§ **Stated task 1**
In the records, return every line from the one with "Task: Visit http://www.sloan.org/ website" to the one with "Open the Help", including both, copied word for word.

§ **Text to read**
------------------------------------------------------------------------
The Graphite-Epoxy Motor (GEM) is a family of solid rocket boosters first developed in the late 1980s and used from 1990 to the present day. GEM motors are manufactured with carbon-fibre-reinforced polymer casings and a fuel consisting of HTPB-bound ammonium perchlorate composite propellant. GEM is currently produced by Northrop Grumman Space Systems. GEM boosters were previously used on the Delta II, Delta III, and Delta IV launch vehicles, and are currently used on the Atlas V. A new variant, the GEM 63XL, is slated to fly as part of the Vulcan Centaur launch vehicle no earlier than the 1st quarter of 2023.

Variants

Active

GEM 63 
The GEM 63 was developed by Orbital ATK as a low-cost drop-in replacement for the Aerojet Rocketdyne AJ-60A solid rocket booster used on the Atlas V. Its overall dimensions are very similar to that of the motor it replaces. The Atlas V first flew with the GEM 63 in 2020 on the NROL-101 launch. The booster offers higher performance at about half the cost of the AJ-60A boosters formerly used on the Atlas V. The change to GEM motors also allows a degree of commonality between the Atlas V and Delta IV, which are both produced and marketed by the United Launch Alliance.

GEM 63XL 
The GEM 63XL, developed by Northrop Grumman, is an extended version of the GEM 63, about 73 inches (185 cm) longer than its predecessor. First fired in 2020, it will be used on the Vulcan launch vehicle beginning no earlier than 2022. Up to 6 of the boosters will be mounted on a single Vulcan core, depending on customer needs. A variant equipped with a thrust-vectoring nozzle, the GEM 63XLT, was under development for the cancelled OmegA launch vehicle.

Retired

GEM 40 

The GEM 40 was a  solid rocket motor developed for the 7000-series Delta II launch vehicle beginning in 1987 by Hercules. Its first flight took place in 1990 on the USA-66 mission, when 9 boosters were used on a Delta II 7925 launcher. The use of composite materials allowed for casings lighter than the steel casings of the Castor 4 SRMs they replaced. The reduction in weight was used to extend the GEM 40 by 1,8 meter (6 feet) compared to the Castor 4 used on 6000-series Delta II.  Delta II vehicles could be configured with three, four, or nine GEM 40 boosters. When using three or four boosters, all GEM 40s were ignited on the ground. On nine-booster Delta II, six were ignited on the ground; the remaining three were ignited in flight after burnout of the first six. A variant with a thrust-vectoring nozzle, the GEM 40VN, was developed for the Ground-based Midcourse Defence anti-ballistic missile program.

Failures 
On 5 August, 1995, an air-lit GEM 40 failed to separate from a Delta II 7925 carrying Koreasat 1. The excess mass of the booster resulted in the satellite reaching a lower orbit than intended. The satellite was able to correct for the error using on-board propellant.
------------------------------------------------------------------------
[Records from a pointing dataset]

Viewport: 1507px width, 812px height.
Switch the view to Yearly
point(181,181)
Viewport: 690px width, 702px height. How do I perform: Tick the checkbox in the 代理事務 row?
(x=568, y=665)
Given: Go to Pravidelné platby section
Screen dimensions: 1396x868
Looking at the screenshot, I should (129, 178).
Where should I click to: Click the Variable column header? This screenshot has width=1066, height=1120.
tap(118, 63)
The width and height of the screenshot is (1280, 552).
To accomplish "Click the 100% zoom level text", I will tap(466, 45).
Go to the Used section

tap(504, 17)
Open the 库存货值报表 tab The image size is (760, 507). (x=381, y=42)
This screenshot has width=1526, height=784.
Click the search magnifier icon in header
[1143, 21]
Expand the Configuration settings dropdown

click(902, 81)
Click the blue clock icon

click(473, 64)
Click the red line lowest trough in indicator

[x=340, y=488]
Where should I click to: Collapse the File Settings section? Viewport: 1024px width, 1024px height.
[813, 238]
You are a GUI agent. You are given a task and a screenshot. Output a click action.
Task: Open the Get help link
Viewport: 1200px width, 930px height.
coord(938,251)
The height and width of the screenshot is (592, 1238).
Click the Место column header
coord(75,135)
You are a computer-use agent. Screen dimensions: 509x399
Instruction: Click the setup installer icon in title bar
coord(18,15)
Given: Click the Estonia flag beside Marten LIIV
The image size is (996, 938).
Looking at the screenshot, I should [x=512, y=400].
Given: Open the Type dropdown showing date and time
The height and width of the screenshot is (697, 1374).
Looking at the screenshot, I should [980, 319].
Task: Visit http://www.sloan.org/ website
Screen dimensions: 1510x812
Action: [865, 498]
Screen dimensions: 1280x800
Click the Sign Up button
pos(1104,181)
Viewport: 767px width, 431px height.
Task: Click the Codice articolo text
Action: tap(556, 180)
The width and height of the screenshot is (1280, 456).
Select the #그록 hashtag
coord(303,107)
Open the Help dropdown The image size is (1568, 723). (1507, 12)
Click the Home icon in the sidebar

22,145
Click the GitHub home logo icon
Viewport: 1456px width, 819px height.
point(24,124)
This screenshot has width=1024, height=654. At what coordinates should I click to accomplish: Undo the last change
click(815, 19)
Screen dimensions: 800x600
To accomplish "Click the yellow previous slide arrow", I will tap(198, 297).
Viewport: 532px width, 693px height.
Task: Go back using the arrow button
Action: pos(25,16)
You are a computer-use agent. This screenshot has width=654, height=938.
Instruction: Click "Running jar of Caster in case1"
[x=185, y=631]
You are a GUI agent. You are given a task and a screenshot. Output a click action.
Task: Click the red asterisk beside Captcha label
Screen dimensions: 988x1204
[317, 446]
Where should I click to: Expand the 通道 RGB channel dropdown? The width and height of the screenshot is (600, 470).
------------------------------------------------------------------------
§ **Stated task 2**
Retype the passage of the GEM booster article from "The Graphite-Epoxy Motor" to "quarter of 2023." with no changes.

§ **Response 1**
Task: Visit http://www.sloan.org/ website
Screen dimensions: 1510x812
Action: [865, 498]
Screen dimensions: 1280x800
Click the Sign Up button
pos(1104,181)
Viewport: 767px width, 431px height.
Task: Click the Codice articolo text
Action: tap(556, 180)
The width and height of the screenshot is (1280, 456).
Select the #그록 hashtag
coord(303,107)
Open the Help dropdown The image size is (1568, 723). (1507, 12)

§ **Response 2**
The Graphite-Epoxy Motor (GEM) is a family of solid rocket boosters first developed in the late 1980s and used from 1990 to the present day. GEM motors are manufactured with carbon-fibre-reinforced polymer casings and a fuel consisting of HTPB-bound ammonium perchlorate composite propellant. GEM is currently produced by Northrop Grumman Space Systems. GEM boosters were previously used on the Delta II, Delta III, and Delta IV launch vehicles, and are currently used on the Atlas V. A new variant, the GEM 63XL, is slated to fly as part of the Vulcan Centaur launch vehicle no earlier than the 1st quarter of 2023.